Sendo um carnívoro de grande porte, somente ultrapassado na Europa pelo urso pardo, é o canídeo selvagem de maiores dimensões da atualidade. «O lobo ibérico caracteriza-se por ser mais pequeno que o lobo presente no resto da Europa e pela pelagem mais amarelo-acastanhada. A mudança para pelagem de verão ocorre no início da primavera, com a redução da densidade e tamanho do pelo e em outubro dá-se início à mudança para a pelagem de inverno. A pelagem de inverno fica mais densa e comprida, conferindo ao lobo uma maior resistência às condições meteorológicas do outono e inverno e uma aparência mais corpulenta», lê-se, sendo que apresenta uma lista negra no dorso, outra nos membros dianteiros e, em adulto, pesa entre os 25kg e os 40kg, tendo uma aparência imponente.
Contudo, tal não significa que a única característica que lhe possa ser associada seja a perigosidade. «O título O Bem de Um Lobo opõe-se ao ódio que se sente por este animal e acaba por ser realista: não estou a dizer que o lobo é só bom. É uma espécie carnívora.
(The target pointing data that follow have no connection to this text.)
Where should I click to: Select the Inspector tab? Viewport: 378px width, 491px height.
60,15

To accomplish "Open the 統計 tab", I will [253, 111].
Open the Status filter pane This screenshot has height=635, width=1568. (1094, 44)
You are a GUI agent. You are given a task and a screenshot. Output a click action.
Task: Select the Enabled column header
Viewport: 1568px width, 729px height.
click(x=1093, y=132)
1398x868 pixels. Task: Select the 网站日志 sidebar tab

É legítimo que exista algum ódio das comunidades locais porque o animal não tem carne para comer no seu habitat e aproxima-se dos seres humanos. Porém, não nos esqueçamos de que tem um papel importantíssimo nos ecossistemas em Portugal”, salienta Fernando, realçando que, deste modo, torna-se importante, mais do que nunca, “trabalhar na consciência de futuro», mas também «formar os adultos do presente para uma consciência ambiental».
«Para o ano, vamos fazer apresentações por escolas de todo o país. O nosso objetivo é ir a pelo menos a uma escola de cada distrito. É o primeiro livro sobre o lobo ibérico que ganhou esta projeção», confessa Fernando, admitindo que está a pensar escrever sobre outras espécies, nomeadamente, acerca do saca-rabos, um mamífero de distribuição invulgar na Europa, estando mais presente no Sudoeste da Península Ibérica, ocupando terrenos rochosos com vegetação e campos de cultivo, possuindo uma ementa carnívora – alimenta-se essencialmente de coelhos juvenis, ratos, aves, cobras e ovos –, mas cujo estado de conservação é pouco preocupante, ao contrário do do lobo ibérico.
«Mas o próximo desafio será desmistificar o papel dos abutres. São aves necrófagas, mas têm uma importância extrema», descortina, reconhecendo que existem as espécies Grifo (Gyps fulvus) – pode chegar aos dois metros e meio, apresenta penas castanhas escuras no centro e pretas nas extremidades e o seu estado de conservação no país é quase ameaçado –, o abutre-preto (Aegypius monachus) – é o maior abutre da Europa e tem uma plumagem castanha escura, estando criticamente em perigo – e abutre-do-Egipto (Neophron percnopterus) – é o menor dos três, tem uma plumagem branca e preta e está em perigo – que devem ser estudadas e apresentadas aos mais novos por meio da literatura, aliando o rigor científico ao imaginário infantil.